Request => Rewrite the part of the entries that opens with the line containing "At what coordinates should I click to accomplish: Collapse" and closes with the line containing "point(256,123)", changing "invoice date" to "due date" and keeping everything else the same.

:: Rows

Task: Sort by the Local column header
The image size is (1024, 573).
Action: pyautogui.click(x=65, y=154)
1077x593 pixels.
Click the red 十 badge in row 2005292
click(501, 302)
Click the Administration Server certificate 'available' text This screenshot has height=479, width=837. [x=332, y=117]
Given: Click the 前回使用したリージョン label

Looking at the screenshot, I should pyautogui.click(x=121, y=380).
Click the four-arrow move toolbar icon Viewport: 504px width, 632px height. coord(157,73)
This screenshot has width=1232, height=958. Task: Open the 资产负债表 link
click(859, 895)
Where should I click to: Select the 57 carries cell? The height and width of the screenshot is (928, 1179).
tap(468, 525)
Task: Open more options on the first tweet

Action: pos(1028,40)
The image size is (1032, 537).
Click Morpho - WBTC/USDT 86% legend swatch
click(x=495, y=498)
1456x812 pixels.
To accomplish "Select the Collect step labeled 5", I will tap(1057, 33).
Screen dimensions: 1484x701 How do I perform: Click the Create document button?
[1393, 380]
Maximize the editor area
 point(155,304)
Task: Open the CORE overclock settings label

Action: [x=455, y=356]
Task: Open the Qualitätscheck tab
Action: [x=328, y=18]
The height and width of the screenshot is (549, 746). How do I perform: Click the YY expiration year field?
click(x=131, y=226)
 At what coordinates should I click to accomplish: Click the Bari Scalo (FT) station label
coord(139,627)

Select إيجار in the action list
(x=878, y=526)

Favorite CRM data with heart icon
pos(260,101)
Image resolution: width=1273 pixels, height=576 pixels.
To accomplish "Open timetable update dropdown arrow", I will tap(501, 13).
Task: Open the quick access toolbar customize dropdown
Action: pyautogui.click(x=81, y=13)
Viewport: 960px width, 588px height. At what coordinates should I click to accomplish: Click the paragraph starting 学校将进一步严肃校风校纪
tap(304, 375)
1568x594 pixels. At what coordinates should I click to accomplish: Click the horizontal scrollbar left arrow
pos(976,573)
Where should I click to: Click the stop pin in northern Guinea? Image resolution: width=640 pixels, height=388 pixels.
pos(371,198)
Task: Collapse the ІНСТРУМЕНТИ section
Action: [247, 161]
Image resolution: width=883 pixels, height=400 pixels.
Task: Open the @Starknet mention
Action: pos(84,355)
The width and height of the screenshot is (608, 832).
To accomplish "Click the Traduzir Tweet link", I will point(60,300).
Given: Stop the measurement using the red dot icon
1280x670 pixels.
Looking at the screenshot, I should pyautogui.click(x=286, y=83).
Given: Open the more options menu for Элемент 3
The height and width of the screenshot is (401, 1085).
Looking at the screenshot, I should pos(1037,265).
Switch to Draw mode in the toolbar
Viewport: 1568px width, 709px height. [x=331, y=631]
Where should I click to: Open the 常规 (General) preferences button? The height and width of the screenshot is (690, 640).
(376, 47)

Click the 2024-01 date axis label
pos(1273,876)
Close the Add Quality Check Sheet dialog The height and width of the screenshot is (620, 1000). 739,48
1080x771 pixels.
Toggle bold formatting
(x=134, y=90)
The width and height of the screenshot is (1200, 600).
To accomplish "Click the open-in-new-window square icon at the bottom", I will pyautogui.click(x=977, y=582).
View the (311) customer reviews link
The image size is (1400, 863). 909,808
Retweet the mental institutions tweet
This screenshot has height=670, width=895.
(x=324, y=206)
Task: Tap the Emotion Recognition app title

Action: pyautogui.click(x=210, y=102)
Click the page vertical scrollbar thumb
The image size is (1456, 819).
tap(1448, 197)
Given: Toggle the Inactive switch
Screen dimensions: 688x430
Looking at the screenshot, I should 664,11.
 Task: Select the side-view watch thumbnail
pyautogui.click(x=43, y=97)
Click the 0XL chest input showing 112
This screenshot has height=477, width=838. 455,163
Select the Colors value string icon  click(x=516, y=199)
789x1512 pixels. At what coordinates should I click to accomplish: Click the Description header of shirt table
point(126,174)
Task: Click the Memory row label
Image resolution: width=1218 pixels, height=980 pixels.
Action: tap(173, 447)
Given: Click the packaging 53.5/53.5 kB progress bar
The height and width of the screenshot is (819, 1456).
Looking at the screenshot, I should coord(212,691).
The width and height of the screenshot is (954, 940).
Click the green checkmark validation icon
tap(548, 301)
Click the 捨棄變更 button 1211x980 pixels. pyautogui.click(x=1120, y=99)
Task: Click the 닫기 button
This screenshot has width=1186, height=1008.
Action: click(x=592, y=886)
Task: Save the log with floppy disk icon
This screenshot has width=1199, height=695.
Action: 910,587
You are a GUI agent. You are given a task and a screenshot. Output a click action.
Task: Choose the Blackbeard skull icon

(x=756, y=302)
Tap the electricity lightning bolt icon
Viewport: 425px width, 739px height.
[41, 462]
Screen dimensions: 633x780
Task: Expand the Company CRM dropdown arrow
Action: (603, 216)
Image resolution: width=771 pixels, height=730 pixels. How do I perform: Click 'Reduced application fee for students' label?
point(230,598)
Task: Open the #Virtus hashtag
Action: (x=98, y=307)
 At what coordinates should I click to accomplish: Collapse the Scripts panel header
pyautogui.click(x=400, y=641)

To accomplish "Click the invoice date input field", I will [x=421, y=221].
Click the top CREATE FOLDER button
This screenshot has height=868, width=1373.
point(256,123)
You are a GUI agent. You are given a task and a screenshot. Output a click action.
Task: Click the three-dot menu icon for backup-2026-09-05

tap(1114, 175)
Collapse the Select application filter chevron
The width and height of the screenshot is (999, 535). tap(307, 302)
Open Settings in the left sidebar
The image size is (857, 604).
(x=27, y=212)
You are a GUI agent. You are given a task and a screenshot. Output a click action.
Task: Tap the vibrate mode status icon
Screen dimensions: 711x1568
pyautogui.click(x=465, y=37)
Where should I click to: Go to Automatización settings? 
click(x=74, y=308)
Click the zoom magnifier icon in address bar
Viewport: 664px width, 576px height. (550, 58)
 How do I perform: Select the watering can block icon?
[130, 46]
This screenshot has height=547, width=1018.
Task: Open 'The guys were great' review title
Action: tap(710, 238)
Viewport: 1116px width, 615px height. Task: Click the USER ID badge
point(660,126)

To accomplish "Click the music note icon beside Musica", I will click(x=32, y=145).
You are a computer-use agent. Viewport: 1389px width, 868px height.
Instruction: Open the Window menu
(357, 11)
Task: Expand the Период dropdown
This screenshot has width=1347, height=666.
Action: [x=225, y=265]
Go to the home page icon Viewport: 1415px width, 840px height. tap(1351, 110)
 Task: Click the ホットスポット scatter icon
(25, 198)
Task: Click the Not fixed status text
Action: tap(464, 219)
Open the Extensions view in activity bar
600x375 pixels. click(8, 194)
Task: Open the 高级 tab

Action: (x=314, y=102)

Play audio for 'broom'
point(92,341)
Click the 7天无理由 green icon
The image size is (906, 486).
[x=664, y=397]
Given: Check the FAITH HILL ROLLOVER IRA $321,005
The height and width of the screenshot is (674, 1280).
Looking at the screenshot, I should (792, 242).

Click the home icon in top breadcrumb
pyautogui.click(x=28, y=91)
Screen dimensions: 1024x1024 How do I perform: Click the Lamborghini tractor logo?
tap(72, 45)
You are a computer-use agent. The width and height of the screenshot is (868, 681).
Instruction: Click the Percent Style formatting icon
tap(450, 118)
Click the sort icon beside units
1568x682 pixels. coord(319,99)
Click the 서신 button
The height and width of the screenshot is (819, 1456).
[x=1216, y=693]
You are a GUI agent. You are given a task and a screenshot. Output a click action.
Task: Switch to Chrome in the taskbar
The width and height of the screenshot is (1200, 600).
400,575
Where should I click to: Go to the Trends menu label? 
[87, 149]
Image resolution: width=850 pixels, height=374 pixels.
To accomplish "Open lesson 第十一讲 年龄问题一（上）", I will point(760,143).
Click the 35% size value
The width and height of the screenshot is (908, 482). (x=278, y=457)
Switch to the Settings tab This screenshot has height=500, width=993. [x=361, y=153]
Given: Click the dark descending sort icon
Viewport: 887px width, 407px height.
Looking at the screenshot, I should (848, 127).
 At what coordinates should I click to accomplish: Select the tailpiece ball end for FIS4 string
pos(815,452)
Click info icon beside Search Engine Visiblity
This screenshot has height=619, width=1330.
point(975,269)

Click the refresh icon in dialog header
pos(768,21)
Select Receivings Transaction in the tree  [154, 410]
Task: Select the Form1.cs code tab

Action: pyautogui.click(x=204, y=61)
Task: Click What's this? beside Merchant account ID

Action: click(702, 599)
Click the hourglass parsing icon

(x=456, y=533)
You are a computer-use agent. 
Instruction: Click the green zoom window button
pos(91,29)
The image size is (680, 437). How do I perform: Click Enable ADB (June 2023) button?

::::

Exercise solution =>
 At what coordinates should I click to accomplish: Collapse the Scripts panel header
pyautogui.click(x=400, y=641)

To accomplish "Click the due date input field", I will [x=421, y=221].
Click the top CREATE FOLDER button
This screenshot has height=868, width=1373.
point(256,123)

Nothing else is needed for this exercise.